Latitude: 55.9504 / 55°57'1"N
Longitude: -3.1886 / 3°11'19"W
OS Eastings: 325870
OS Northings: 673676
OS Grid: NT258736
Mapcode National: GBR 8PG.LF
Mapcode Global: WH6SL.ZPRQ
Plus Code: 9C7RXR26+5G
Entry Name: 50 Cockburn Street, Edinburgh
Listing Name: 50 Cockburn Street
Listing Date: 12 December 1974
Category: B
Source: Historic Scotland
Source ID: 370861
Historic Scotland Designation Reference: LB30093
Building Class: Cultural
Also known as: Edinburgh, 50 Cockburn Street
ID on this website: 200370861
Peddie and Kinnear, Architects, 1859-61. 3-storey and attic tenement with modern shops to ground on narrow, sloping site between Jackson's Close and Fleshmarket Close, 2 bays to Cockburn Street, that to NE circular, corbelled out at 2nd floor to circular stair tower with finialled, fish-scale slated conical roof. Squared and snecked lightly stugged sandstone. Continuous cornice to ground floor. Blank crowstep-gabled bay with blank inscription panel to Fleshmarket Close. Gabled bay to Cockburn Street with mullioned bipartite windows to 1st and 2nd floors.
Plate glass in timber sash and case windows; bowed glass to corner tower. Grey slates. Stone skews.

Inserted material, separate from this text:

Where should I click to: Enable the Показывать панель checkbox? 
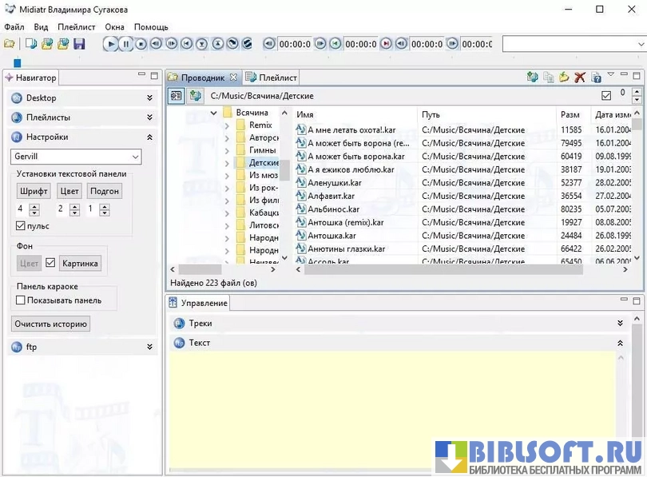pos(21,300)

A Group comprises 1-63 (Odd Nos) and 2-6 and 18-56 (Even Nos) Cockburn Street. Restored by the City Architect's Department, 1878-81. Known briefly as Lord Cockburn Street, Cockburn Street was named after the doyen of conservationists, Lord Cockburn, who died in 1854. It was built by the High Street and Railway Station Access Company, under the Railway Station Acts of 1853 and 1860, to provide access to Waverley Station from the High Street. The serpentine curve of the street (anticipated in Thomas Hamilton's Victoria Street) gives a gradient of not more than 1:14; James Peddie and Henry J Wylie were the engineers. One of the aims of the design was to conceal the diagonal line of the street from Princes Street. A watercolour perspective drawing of the street by John Laing, published in THE BUILDER of 1860, shows how this was to be achieved. Stylistically, the intention was 'to preserve as far as possible the architectural style and antique character of the locality.' Peddie and Kinnear's Cockburn Street designs are an innovative application (much imitated later) of the Scots Baronial style, previously used by Burn and Bryce in country houses, to the urban situation, with shops and tenements enlivened by crowstepped gables, corbelling and turrets, linked by moulded string courses.